**Objective:** Set out every line of the data below as a numbered list, skipping blank lines and leaving the pictures out of your answer.

**Material shown:**
--
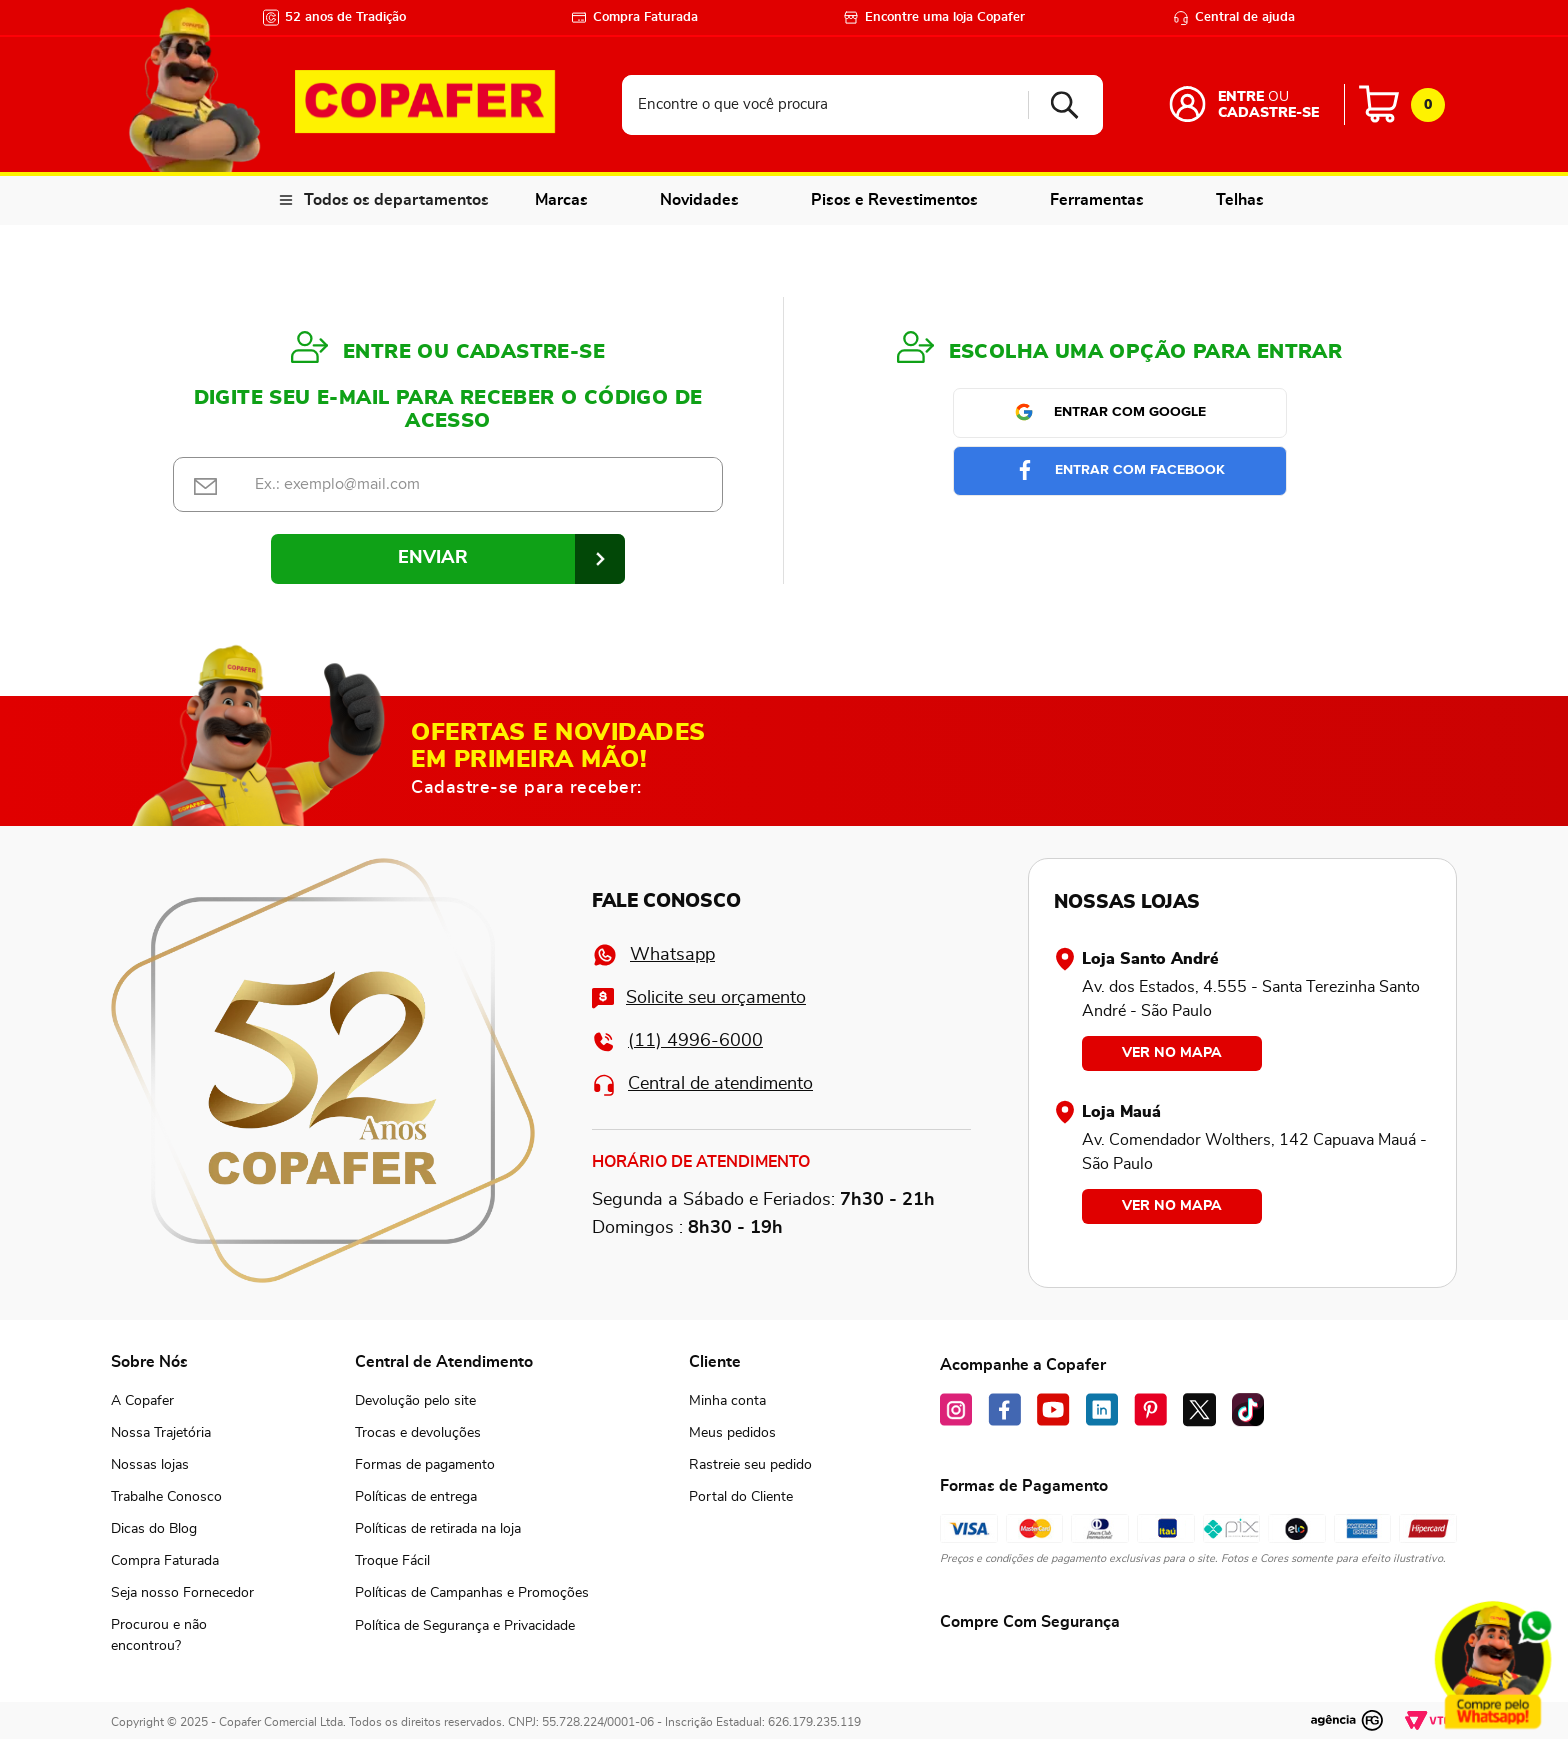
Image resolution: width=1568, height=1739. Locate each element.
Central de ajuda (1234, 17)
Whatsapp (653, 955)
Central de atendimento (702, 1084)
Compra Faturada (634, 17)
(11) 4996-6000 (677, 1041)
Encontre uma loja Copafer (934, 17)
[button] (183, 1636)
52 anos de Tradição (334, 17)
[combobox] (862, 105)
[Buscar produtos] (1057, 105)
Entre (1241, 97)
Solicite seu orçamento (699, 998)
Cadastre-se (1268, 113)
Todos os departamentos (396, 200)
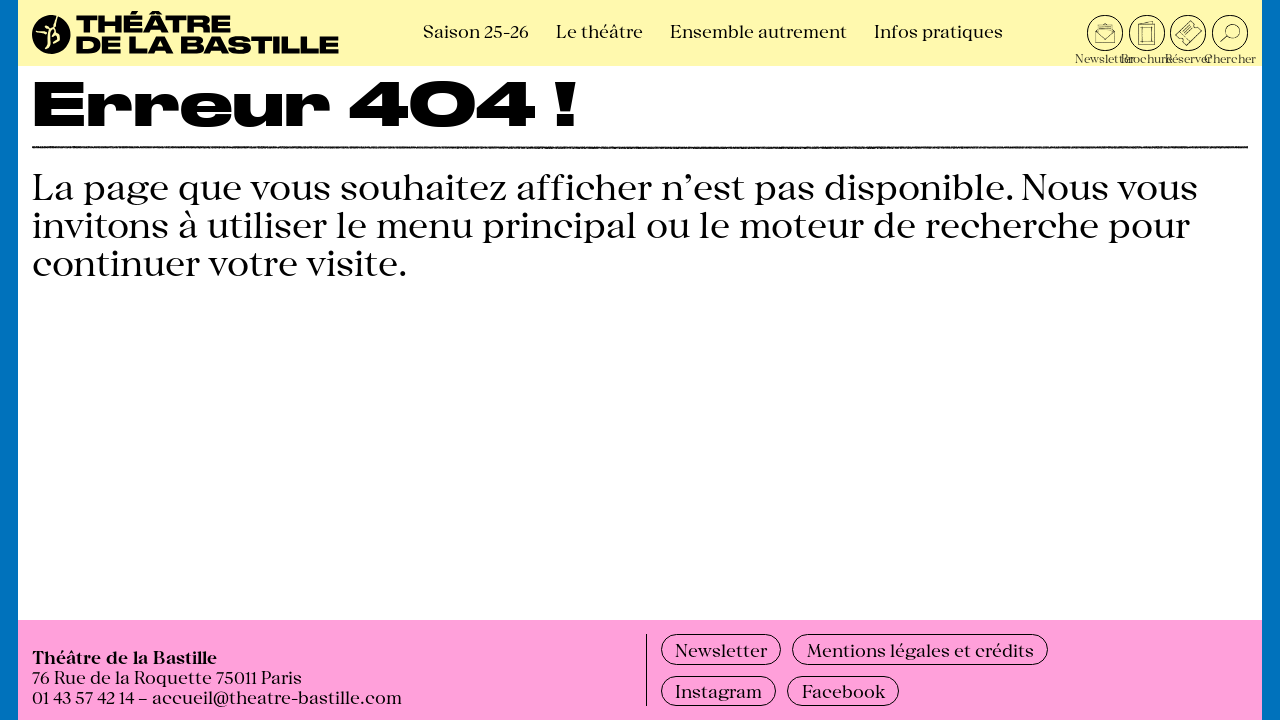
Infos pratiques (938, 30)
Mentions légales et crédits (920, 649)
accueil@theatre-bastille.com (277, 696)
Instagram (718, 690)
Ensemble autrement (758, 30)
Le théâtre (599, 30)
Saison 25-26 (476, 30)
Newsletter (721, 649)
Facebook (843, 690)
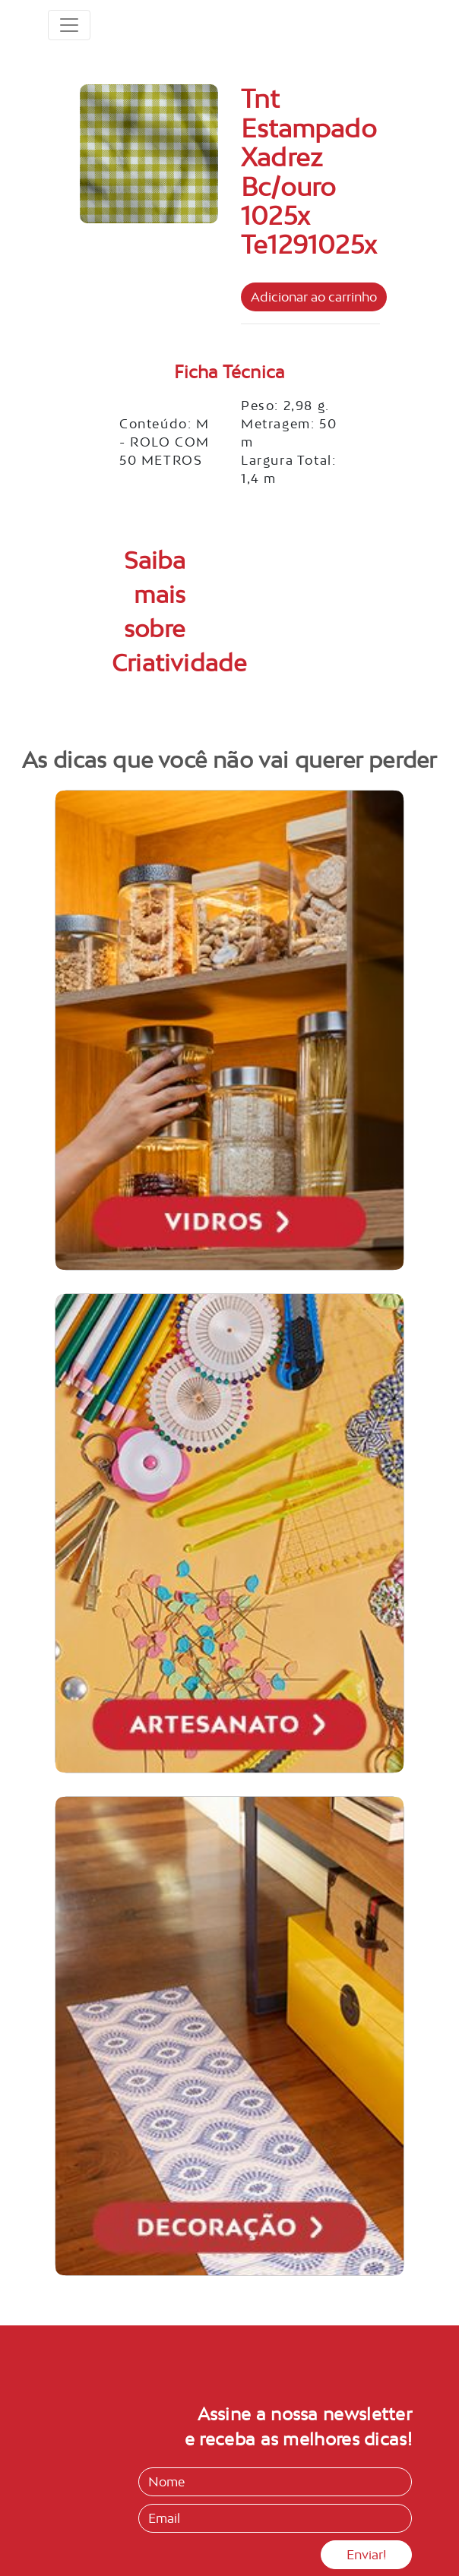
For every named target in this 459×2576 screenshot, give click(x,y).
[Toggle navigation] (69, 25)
--
**Full answer:**
1. Image resolution: width=1568, height=1739. Locate each element.
2. Central de ajuda (1234, 17)
3. Whatsapp (653, 955)
4. Central de atendimento (702, 1084)
5. Compra Faturada (634, 17)
6. (11) 4996-6000 (677, 1041)
7. Encontre uma loja Copafer (934, 17)
8. [button] (183, 1636)
9. 52 anos de Tradição (334, 17)
10. [combobox] (862, 105)
11. [Buscar produtos] (1057, 105)
12. Entre (1241, 97)
13. Solicite seu orçamento (699, 998)
14. Cadastre-se (1268, 113)
15. Todos os departamentos (396, 200)
16. Infos pratiques (938, 30)
17. Mentions légales et crédits (920, 649)
18. accueil@theatre-bastille.com (277, 696)
19. Instagram (718, 690)
20. Ensemble autrement (758, 30)
21. Le théâtre (599, 30)
22. Saison 25-26 (476, 30)
23. Newsletter (721, 649)
24. Facebook (843, 690)
25. For every named target in this 459×2576 screenshot, give click(x,y).
26. [Toggle navigation] (69, 25)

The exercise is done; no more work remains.